6 mai 2015
Participation à un congrès controversé pour quatre Villes
Par: L'Oeil Régional
La directrice générale de Belœil et présidente de l'Association des directeurs généraux du Québec, Martine Vallières.

La directrice générale de Belœil et présidente de l'Association des directeurs généraux du Québec, Martine Vallières.

DÉPENSES. Au moins quatre municipalités de la région seront représentées au congrès de l’Association des directeurs généraux des municipalités du Québec (ADGMQ) qui a suscité la controverse la semaine dernière pour sa programmation.

Les directeurs généraux de villes d’Otterburn Park (Daniel Desnoyers), de Mont-Saint-Hilaire (Daniel McCraw), de McMasterville (Lyne Savaria) ainsi que de Belœil, dont la directrice générale Martine Vallières est la présidente de l’ADGMQ,  prendront part à l’événement du 10 au 13 juin au Château Mont-Saint-Anne. Les frais d’inscription et d’hébergement s’élèvent à environ 1350$, et seront remboursés par les municipalités.

Un article du Journal de Montréal, publié mercredi dernier, parlait «d’un autre congrès de luxe» et soulignait la tenue d’activités comme le yogalates, le cardio-jogging et la visite du chantier de l’amphithéâtre de Québec.

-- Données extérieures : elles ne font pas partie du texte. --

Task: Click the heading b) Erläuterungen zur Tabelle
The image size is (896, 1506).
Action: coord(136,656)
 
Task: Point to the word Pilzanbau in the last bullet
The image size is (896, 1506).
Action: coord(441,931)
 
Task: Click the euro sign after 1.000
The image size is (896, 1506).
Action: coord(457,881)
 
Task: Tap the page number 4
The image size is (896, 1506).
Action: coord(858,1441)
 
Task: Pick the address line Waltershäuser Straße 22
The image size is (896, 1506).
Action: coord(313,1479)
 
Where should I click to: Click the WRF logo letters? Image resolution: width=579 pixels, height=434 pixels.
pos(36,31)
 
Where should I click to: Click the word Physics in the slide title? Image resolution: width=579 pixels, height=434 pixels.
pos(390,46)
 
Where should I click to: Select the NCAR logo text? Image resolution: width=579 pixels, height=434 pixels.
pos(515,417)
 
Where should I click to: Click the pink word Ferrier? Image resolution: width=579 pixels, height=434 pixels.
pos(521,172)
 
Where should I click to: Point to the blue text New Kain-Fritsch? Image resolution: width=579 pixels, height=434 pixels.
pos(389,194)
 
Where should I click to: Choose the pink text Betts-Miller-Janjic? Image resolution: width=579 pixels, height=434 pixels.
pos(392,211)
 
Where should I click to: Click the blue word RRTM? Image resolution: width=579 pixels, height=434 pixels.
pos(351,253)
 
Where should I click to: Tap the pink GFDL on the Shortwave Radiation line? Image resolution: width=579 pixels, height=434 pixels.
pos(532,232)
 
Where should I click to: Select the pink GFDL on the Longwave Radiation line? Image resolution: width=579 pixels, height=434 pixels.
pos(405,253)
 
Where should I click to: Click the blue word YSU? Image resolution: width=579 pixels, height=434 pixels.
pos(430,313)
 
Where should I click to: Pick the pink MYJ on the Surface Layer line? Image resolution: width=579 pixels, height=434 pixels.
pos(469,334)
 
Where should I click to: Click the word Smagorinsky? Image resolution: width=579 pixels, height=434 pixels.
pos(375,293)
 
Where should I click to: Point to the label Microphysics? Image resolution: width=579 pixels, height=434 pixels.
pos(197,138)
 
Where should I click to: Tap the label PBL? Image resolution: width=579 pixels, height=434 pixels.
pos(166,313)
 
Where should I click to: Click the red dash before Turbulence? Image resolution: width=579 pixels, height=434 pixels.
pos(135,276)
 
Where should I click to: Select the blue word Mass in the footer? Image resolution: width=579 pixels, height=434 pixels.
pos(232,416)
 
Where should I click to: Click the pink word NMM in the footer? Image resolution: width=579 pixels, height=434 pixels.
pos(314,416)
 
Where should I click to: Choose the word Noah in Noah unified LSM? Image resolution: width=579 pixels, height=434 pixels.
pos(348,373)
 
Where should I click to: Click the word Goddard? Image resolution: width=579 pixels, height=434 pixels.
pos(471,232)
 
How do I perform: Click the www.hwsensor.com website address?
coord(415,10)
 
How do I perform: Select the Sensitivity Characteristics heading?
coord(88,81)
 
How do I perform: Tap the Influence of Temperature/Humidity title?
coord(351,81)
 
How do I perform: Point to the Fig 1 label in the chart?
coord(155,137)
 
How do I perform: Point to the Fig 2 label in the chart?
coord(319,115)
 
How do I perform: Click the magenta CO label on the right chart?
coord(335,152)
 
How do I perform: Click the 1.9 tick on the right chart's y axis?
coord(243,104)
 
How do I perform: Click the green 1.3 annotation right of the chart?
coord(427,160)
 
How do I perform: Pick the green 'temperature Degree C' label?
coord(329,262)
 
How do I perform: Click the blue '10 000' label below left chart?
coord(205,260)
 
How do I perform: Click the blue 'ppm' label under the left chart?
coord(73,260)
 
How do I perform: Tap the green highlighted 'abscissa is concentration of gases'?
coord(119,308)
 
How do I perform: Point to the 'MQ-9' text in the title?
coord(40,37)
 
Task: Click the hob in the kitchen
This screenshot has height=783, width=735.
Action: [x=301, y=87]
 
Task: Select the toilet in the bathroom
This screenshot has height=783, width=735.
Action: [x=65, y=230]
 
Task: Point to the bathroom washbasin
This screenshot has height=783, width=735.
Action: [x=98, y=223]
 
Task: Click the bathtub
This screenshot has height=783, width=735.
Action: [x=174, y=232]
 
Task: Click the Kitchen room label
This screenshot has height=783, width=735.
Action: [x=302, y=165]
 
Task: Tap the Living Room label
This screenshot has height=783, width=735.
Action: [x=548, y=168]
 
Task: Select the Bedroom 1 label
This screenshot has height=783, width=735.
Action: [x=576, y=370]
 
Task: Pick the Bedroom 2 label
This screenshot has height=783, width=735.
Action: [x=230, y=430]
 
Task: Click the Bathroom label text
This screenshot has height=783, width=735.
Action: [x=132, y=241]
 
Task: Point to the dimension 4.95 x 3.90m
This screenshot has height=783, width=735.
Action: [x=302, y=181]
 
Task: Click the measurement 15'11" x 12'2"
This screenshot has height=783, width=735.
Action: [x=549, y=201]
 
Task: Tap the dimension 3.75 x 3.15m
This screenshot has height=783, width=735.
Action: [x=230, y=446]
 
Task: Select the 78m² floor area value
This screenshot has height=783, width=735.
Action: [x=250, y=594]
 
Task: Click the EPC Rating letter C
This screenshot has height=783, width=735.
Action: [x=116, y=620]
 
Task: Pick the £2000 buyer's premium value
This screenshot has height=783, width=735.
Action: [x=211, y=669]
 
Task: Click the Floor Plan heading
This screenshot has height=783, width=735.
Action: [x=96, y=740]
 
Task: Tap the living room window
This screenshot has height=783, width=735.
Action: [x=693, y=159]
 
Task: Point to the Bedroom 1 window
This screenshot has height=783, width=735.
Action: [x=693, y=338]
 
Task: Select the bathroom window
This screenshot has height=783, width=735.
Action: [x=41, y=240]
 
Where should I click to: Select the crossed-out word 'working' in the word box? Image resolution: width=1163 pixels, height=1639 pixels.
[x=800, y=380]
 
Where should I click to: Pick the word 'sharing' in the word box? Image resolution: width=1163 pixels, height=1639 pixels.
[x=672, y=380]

Les conjoints et conjointes des participants sont aussi invités. Les accompagnateurs doivent débourser 300$ et ont droit à un programme spécial pour les journées de jeudi et de vendredi.

En réaction au reportage, le ministre du Travail, Sam Hamad, a promis de resserrer la loi sur la formation de la main-d’œuvre des organismes publics. Le ministre des Affaires municipales, Pierre Moreau, s’est plutôt porté à la défense de l’Association en soulignant l’importance de la formation offerte dans ce type de congrès.  

La directrice générale se défend

Dans un communiqué de presse, l’ADGMQ a indiqué que la séance de yoga matinale et la navette pour la visite de l’amphithéâtre coûte 750$ à l’organisation.

La directrice générale de Belœil et présidente de l’ADGMQ, Martine Vallières, a précisé que ces frais sont assumés par le salon des exposants. Ces derniers doivent acheter un kiosque auprès de l’Association.

«Ce ne sont pas les citoyens qui paient ça. Ce que les citoyens paient, c’est vraiment notre formation. Ça se limite à ça», a-t-elle soutenu.

Les séances d’activité physique s’inscrivent en dehors des heures de congrès (et de bureau) et dans une optique de prôner de saines habitudes de vie, a indiqué Mme Vallières.  

En quatre jours, le congrès offrira environ 11 heures d’ateliers, de conférences et de tables rondes sur divers sujets liés à la gestion municipale et à l’avenir des Villes.

Pour l’ensemble des directeurs généraux interrogés par le journal, le congrès est un moment de réseautage et de partage des connaissances.

Professeur en gestion des ressources humaines à l’École des sciences de la gestion de l’UQAM, Denis Morin juge essentiel la formation des employés pour une organisation publique efficiente, même en période d’austérité. «Mais tu t’assures qu’il y a de l’efficacité en bout de piste, précise-t-il. Si on veut des gestionnaires efficaces, des cadres efficaces, il faut les former.»

D’autres congrès

Ailleurs dans la région, d’autres directeurs généraux se rendront aussi cette année à un congrès pour rencontrer leurs confrères, mais une semaine après celui de l’ADGMQ.

Les directeurs généraux de Saint-Jean-Baptiste, Denis Meunier, et de Saint-Mathieu-de-Belœil, Doris Parent, prendront part au congrès de l’Association des directeurs municipaux du Québec qui aura lieu du 17 au 19 juin.

Le directeur général de Saint-Basile-le-Grand, Jean-Marie Beaupré, ira quant à lui au congrès de la Corporation des officiers municipaux agréés du Québec qui se tient du 27 au 29 mai.